* **TUJUAN ANDA**
Sajikan catatan pada bagian yang dibuka oleh baris berisi "You are a computer-use" dan ditutup oleh baris berisi "click(480, 31)", termasuk kedua baris tersebut, sebagai CSV dua kolom bernama "teks" dan "jawaban". Buat satu baris untuk setiap catatan, dengan setiap isian diapit tanda kutip dan setiap jeda baris di dalamnya diganti spasi.

* **CATATAN LATIHAN INI**
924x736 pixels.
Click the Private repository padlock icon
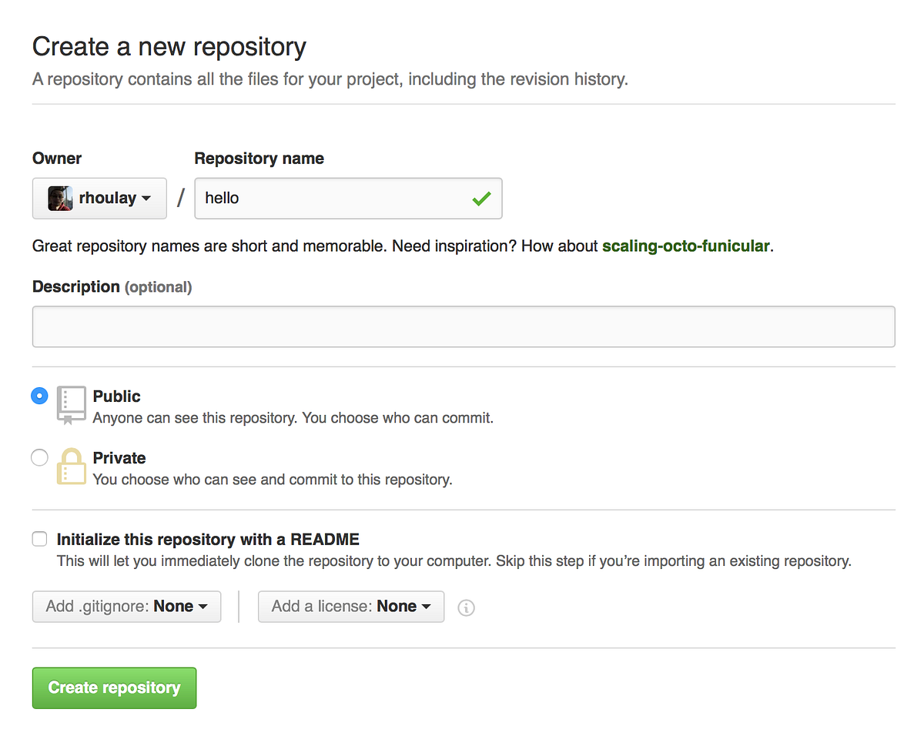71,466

==

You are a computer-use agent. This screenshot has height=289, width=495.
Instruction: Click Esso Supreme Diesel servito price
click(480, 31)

* **HASIL TUGAS**
teks,jawaban
"You are a computer-use agent. This screenshot has height=289, width=495. Instruction: Click Esso Supreme Diesel servito price","click(480, 31)"